I simply implemented formula from a book (Maths for ML) and it is working fine with any matrix dimension (eg., 4x5).
import numpy as np
from numpy.linalg import inv
def _from_basis_to_project_matrix(B):
"""Formula page 87 book 'Maths For ML' """
inv_Bt_B = inv(np.dot(B.T, B))
proj_matrix = np.dot(B, np.dot(inv_Bt_B, B.T))
return proj_matrix
def _projec(x, basis):
"""project `x` in the new vector space defined by `basis` """
proj_matrix = _from_basis_to_project_matrix(basis)
proj_x = np.dot(proj_matrix, x)
return proj_x
def _get_col(x, col_id):
"""return column `col_id` from matrix `x` """

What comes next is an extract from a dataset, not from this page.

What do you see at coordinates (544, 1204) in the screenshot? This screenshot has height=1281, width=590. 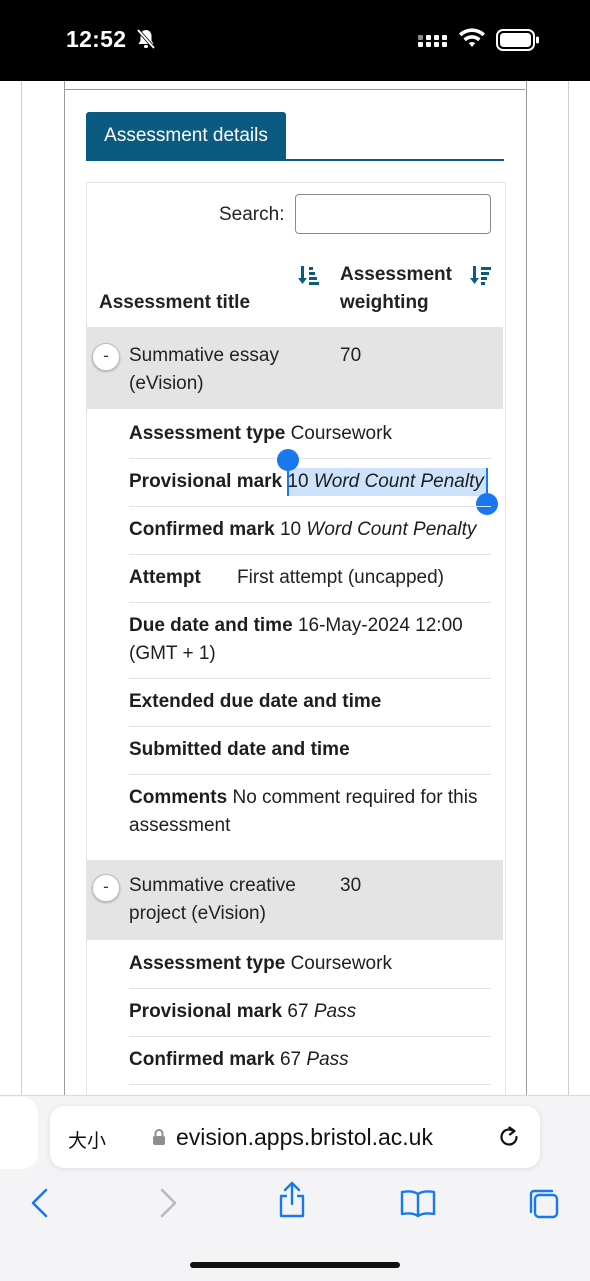 I see `tabs-icon` at bounding box center [544, 1204].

raw_col_val = x[:, col_id]
col_as_row = np.array([raw_col_val]).T
return col_as_row
def gram_schmidt(B):
nb_col = B.shape[1]
first_col=_get_col(B, 0)
U_vecs = [first_col]
for i in range(1, nb_col):
B_i = _get_col(B, i)
U_i_1 = np.concatenate(U_vecs, axis=1)
p = _projec(B_i, U_i_1)
U_i = B_i - p
U_vecs.append(U_i)
return U_vecs
if __name__ == '__main__':
# B=np.array([[2,1],[0,1]])
# B=np.array([[1,0],[1,1],[1,2]])
B = np.array([[0, 1, -3, -1],
[-1, -3, 4, -3],
[2, 1, 1, 5],
[0, -1, 2, 0],
[2, 2, 1, 7]
])
U = gram_schmidt(B)
print(np.round(U, 2))
Is there a 3D implementation of this procedure? I have n image in a non-orthogonal 3D system and I am trying to convert it to an orthogonal 3D image.
If you are working solely with vectors, then there is no problem with any number of dimensions (assuming you have sufficiently many linearly independent vectors to form an orthonormal basis).

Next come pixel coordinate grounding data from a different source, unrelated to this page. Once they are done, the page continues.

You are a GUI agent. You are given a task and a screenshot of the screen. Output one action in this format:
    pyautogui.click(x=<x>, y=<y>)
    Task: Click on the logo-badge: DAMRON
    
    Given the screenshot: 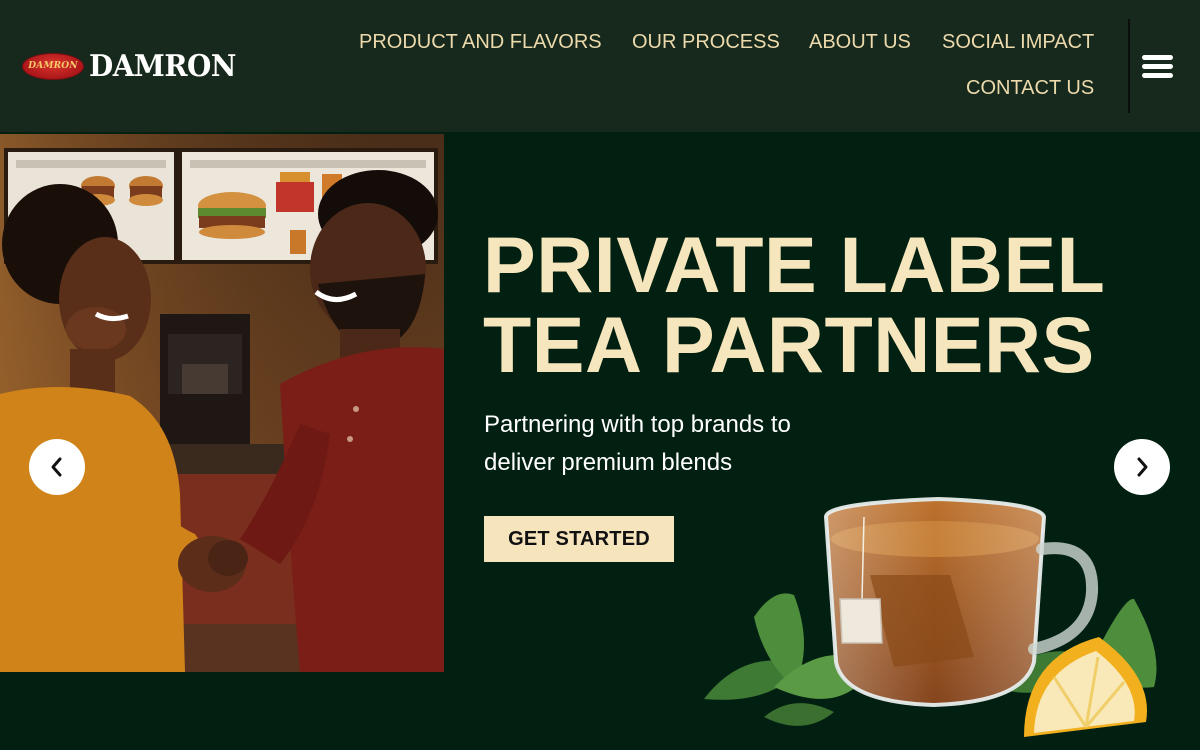 What is the action you would take?
    pyautogui.click(x=53, y=66)
    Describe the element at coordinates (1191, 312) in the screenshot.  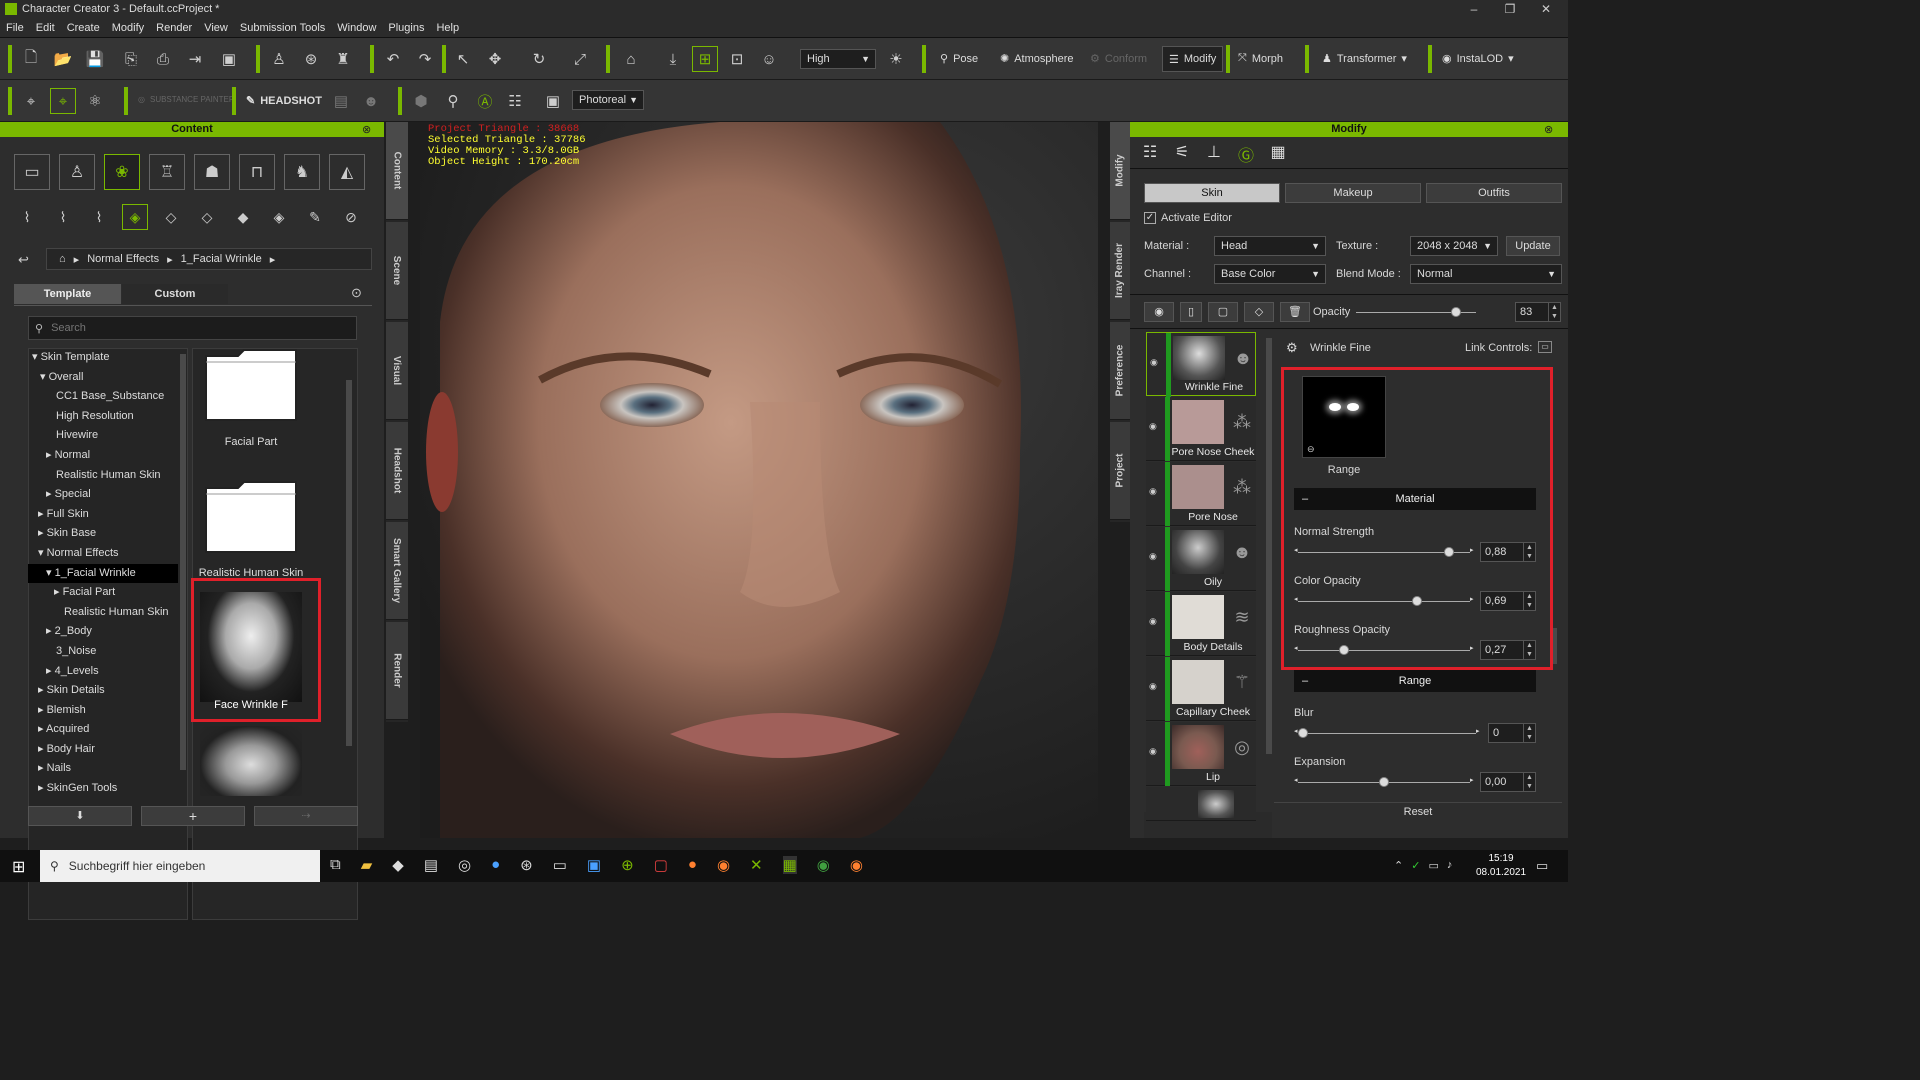
I see `new-layer-icon: ▯` at that location.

This should be fine even if you are using an MxNxP (matrix/tensor, whatever). In that case you'd be able to use vectors of length MP or NP. Just have some mapping from the interval [1,MP] to a "2D" slice of the "3D" object.
For instance, take phi: x -> (x // M, x % M) [or something like it] to map x, the index into the vector, to i.j the indices in the slice.
phi would then just fill rows or columns (depending on whether you're using a row-major convention or not).
# this maps a vector of length 25 to a 5x5 matrix
for x in range(1,25):
print(f'({x // 5},{x % 5})')
Linearity shouldn't be compromised by the method you use to traverse the "lower-dimensional" slice.
@AnnanFay
Gramm-Schmidt process only works for non-singular matrices, i.e. your column and row vectors need to be linearly independent.